The reasons for these are quite obvious. Leaders of government and politicians have failed to address the fundamental problems. They have refused to reduce the cost of governance as well as the salaries and emoluments of public office holders. Besides, the citizens have not forced their representatives at the National and State Assemblies to work on cutting down government spending by at least 50 per cent. Also, corruption, lack of respect for the rule of law and impunity have not been effectively tackled since the return of democracy in 1999 and that is why holding a public office in Nigeria is the most lucrative job.
Countries that do not have as much natural resources like we do are managing their economy in such a way that the citizens are not made to suffer untoward hardship besides our over-reliance on crude oil as the major source of revenue has resulted in undermining the agricultural and mining sectors which are capable of solving most of our economic problems. Now, the current economic management team is looking at diversifying the economy as a result of the fall in oil prices but this should have been done a long time ago.

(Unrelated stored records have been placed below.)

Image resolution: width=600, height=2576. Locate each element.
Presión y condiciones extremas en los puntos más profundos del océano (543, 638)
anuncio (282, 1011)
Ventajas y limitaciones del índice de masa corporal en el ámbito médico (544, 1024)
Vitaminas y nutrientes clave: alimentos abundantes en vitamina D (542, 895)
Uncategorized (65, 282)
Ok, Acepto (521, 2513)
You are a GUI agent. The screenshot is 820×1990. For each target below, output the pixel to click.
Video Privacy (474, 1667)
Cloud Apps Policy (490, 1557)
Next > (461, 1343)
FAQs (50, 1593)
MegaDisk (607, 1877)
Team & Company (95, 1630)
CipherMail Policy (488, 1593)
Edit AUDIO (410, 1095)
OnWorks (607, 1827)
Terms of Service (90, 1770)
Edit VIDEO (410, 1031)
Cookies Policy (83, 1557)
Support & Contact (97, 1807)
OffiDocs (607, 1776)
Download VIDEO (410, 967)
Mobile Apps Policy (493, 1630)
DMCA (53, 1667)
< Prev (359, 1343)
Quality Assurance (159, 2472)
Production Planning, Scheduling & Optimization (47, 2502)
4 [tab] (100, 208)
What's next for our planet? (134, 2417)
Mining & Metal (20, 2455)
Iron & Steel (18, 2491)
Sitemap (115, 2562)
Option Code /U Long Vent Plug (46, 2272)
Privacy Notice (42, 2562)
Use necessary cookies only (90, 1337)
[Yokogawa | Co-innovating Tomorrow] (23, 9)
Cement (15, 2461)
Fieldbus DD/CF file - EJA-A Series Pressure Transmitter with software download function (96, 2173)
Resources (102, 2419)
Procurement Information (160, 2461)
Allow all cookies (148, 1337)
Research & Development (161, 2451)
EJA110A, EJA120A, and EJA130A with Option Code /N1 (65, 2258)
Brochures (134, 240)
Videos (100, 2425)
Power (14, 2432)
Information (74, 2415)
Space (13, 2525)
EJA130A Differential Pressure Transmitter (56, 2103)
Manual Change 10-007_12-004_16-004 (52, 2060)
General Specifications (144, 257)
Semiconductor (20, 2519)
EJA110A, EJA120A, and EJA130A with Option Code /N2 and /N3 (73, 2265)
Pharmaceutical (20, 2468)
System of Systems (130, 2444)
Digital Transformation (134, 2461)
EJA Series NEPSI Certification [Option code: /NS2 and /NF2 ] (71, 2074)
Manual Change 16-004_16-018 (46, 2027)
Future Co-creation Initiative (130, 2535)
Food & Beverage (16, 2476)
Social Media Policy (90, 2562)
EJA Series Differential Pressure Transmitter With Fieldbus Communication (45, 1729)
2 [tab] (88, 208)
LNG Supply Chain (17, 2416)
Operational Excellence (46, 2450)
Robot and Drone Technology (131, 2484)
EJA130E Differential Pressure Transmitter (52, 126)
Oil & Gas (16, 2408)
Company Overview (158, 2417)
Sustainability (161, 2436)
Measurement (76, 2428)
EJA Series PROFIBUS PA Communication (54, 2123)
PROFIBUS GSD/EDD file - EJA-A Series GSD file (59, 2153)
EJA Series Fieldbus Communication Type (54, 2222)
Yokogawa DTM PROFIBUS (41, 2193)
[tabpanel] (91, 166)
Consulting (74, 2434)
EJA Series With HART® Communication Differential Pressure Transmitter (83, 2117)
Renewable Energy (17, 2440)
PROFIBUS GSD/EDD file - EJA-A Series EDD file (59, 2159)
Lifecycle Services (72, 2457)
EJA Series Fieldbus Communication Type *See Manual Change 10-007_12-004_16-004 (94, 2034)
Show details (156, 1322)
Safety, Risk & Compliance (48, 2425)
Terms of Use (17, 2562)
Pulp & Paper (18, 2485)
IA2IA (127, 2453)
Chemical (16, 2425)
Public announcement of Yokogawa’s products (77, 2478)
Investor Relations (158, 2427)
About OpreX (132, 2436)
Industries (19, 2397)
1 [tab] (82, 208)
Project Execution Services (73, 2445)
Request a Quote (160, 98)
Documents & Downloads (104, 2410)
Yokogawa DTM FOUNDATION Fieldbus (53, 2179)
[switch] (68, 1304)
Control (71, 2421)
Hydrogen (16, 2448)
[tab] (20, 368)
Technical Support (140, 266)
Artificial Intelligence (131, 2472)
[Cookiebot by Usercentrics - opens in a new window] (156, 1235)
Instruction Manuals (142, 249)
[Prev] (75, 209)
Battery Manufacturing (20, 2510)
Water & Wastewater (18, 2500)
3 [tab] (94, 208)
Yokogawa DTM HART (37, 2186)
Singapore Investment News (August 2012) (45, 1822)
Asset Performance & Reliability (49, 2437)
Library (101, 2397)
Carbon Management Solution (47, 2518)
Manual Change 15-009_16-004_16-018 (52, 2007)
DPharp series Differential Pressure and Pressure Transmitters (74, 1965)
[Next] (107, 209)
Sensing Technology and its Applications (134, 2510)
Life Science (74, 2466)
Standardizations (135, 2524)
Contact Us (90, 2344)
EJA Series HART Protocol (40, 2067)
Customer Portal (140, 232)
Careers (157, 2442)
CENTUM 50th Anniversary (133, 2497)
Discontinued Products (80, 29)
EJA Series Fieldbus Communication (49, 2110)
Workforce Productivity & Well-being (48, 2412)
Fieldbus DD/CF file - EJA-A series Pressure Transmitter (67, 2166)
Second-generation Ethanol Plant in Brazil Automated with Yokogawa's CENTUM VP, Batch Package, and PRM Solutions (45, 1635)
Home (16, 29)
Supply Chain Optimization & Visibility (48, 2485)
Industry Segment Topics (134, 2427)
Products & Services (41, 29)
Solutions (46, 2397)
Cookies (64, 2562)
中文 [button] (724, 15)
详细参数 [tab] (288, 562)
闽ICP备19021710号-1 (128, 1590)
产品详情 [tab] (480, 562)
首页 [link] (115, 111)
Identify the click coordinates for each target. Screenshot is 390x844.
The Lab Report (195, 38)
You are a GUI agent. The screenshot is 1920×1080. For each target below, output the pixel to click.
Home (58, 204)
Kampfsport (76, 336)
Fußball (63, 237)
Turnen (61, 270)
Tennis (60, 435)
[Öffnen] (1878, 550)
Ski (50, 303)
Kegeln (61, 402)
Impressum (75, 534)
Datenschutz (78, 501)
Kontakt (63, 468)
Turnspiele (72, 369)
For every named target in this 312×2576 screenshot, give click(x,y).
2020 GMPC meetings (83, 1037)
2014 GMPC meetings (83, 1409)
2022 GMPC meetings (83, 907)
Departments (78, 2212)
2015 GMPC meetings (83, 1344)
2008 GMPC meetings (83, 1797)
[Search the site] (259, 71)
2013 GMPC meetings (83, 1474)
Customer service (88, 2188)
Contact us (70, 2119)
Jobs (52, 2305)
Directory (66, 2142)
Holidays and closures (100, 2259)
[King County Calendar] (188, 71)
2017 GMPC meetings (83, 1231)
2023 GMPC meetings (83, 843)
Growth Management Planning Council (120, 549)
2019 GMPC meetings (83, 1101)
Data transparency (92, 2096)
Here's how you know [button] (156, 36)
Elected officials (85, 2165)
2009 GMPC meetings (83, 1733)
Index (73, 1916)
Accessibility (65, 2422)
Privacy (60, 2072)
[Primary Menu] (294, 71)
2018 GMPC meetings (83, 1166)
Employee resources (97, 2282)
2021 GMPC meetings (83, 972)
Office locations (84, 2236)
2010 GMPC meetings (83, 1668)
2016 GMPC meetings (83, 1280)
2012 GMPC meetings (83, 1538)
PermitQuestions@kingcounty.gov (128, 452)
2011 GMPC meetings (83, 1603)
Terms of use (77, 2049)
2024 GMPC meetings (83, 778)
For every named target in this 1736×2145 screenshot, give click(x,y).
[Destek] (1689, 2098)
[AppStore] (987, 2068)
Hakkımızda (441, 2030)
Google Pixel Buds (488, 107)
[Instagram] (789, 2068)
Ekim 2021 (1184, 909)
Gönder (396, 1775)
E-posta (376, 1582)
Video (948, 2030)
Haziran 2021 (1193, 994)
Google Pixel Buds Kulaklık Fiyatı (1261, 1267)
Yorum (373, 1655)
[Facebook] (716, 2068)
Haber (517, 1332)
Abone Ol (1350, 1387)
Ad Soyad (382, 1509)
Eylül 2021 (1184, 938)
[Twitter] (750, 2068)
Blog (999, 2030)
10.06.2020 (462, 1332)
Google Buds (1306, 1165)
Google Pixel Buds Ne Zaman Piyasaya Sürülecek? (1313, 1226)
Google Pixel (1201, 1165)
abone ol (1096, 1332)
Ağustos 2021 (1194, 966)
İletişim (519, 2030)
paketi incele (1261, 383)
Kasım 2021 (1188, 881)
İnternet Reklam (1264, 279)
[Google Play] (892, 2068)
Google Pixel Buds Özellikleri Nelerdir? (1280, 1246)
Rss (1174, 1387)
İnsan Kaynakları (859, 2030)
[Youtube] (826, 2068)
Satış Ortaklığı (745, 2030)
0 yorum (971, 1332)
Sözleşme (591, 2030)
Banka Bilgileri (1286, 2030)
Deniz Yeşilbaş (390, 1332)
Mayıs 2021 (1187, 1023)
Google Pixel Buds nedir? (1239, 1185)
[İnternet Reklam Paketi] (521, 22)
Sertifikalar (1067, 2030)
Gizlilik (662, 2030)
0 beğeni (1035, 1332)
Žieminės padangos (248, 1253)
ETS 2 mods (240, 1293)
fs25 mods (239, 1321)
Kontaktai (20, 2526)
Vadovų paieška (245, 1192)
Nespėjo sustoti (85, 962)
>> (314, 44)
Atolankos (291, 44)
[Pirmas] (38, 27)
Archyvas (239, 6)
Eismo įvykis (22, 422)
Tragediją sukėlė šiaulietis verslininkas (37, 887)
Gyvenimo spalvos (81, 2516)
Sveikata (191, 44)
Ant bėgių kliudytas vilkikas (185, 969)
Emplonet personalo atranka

Professor Soludo further stated that ‘’so far, government’s response to the self-inflicted crisis is, at best, laughable. They blame external shocks as if we did not expect them and say nothing about the terrible policy choices they made. The National Assembly had described the 2015 budget as unrealistic. The fiscal adjustments proposed in the 2015 budget simply play to the gallery and just to pander to our emotions.’’ Now that the Nigerian economy is in recession due to economic mismanagement, corruption and insincerity on the part of our leaders, ordinary Nigerians have to bear the brunt of our leader’s failure to manage our common wealth with attendant high inflation rate, rising public debt, high exchange rate, high unemployment rate, growing poverty and budget deficit. ‘’The seeming crisis is not destiny but self-imposed’’ says Professor Soludo. ‘’However, we must see it as an opportunity to be seized to fundamentally restructure Nigeria’s political economy including its fiscal federalism and mineral rights. The current system guarantees cycles of consumption loo and I cannot see sustainable long term prosperity without major systemic overhaul.’’
Nigerians can only hope for the best as they make a choice in the upcoming general elections. Achieving a strong economic growth at all times, month by month and year by year is not rocket science, we only need leaders who are ready to make sacrifices and support fiscal discipline. These are some of the solutions to our economic problems. Leaders of government should seek the advice of people with the initiatives and expertise to improve the Nigerian economy. We have a lot of them.